Я давала урок в городе в одиннадцать часов дня. У меня оставалось более чем достаточно времени, чтобы поспеть на него. Я знала, что я буду точной, как обыкновенно. Правда, я проявляла к этому большое равнодушие.
Солнце, весело освещавшее мою комнату, заставляло меня забыть о свежести воздуха. Мрамор комода блестел тем блеском, который мы называем дерзким, если замечаем его в чьих-либо глазах. Когда мне случалось задевать его, то холод прикосновения вызывал во мне представление весны, утренней прогулки по обнаженной роще, затем — по какой-то неведомой мне ассоциации — чувство длинной вереницы убегающих предо мной лет, бесконечной перспективы действий, шумящих, как придорожные тополи.
Совершая свой туалет, я разбросала кругом себя множество предметов. И даже, правду сказать, вся моя комната оставалась неубранной до этого уже позднего часа, и беспорядок ее еще более подчеркивался солнцем. Меня это не раздражало в такой степени, как можно было бы ожидать. Я воображала себе богатую молодую женщину в роскошной квартире, которая, прохаживаясь из комнаты в комнату, все не может кончить свой туалет и всюду оставляет вокруг себя беспорядок, уборка которого будет предоставлена более грубым рукам. Я говорила себе, что для бедной девушки я не так уж плохо выбрала ремесло, ибо оно при случае позволяло мне симулировать лень и небрежность богатой женщины. Вдруг я услышала, что ко мне стучатся. Я подумала, что принесли письмо, и открыла дверь. Предо мною стоял г-н Барбленэ.

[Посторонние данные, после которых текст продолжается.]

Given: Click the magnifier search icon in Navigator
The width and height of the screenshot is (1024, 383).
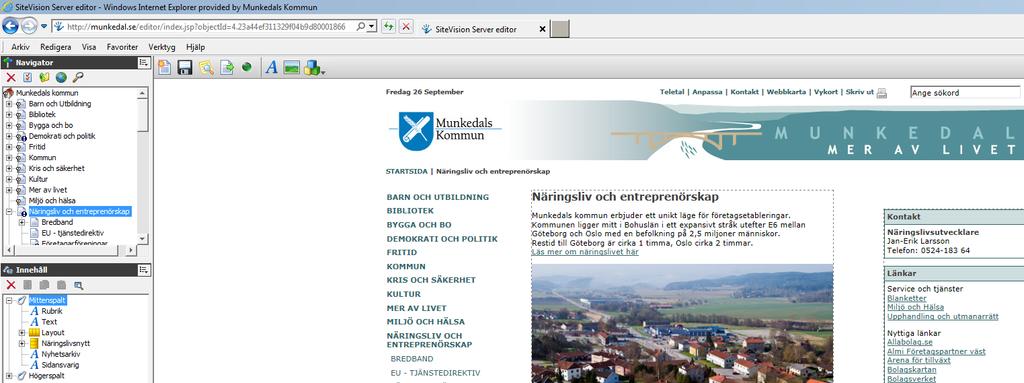Looking at the screenshot, I should coord(78,78).
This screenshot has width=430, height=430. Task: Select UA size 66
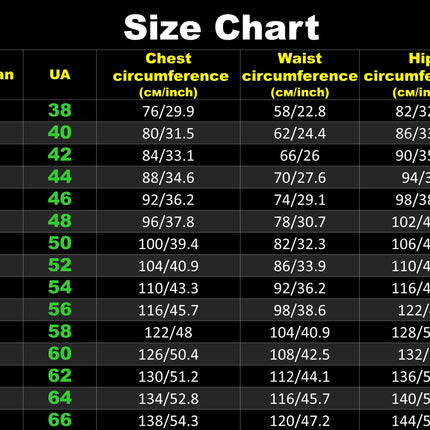(x=60, y=420)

— Извините, сударыня, я очень неделикатен… так неудобно беспокоить вас в этот час. Но я полагал, что вернее застану вас.
Я пододвинула ему стул.
— Нет, нет; я к вам только на минутку. Я пришел просто из-за этого зонтика, который, наверное, ваш… вы, наверное, забыли его у нас вчера вечером… Я подумал, что он, пожалуй, понадобится вам при этой непостоянной погоде. Вам могла бы занести его служанка. Но сегодня у нее большая уборка. Она была бы в состоянии зайти к вам лишь значительно позже. Ну, а мне было совсем нетрудно прогуляться сюда.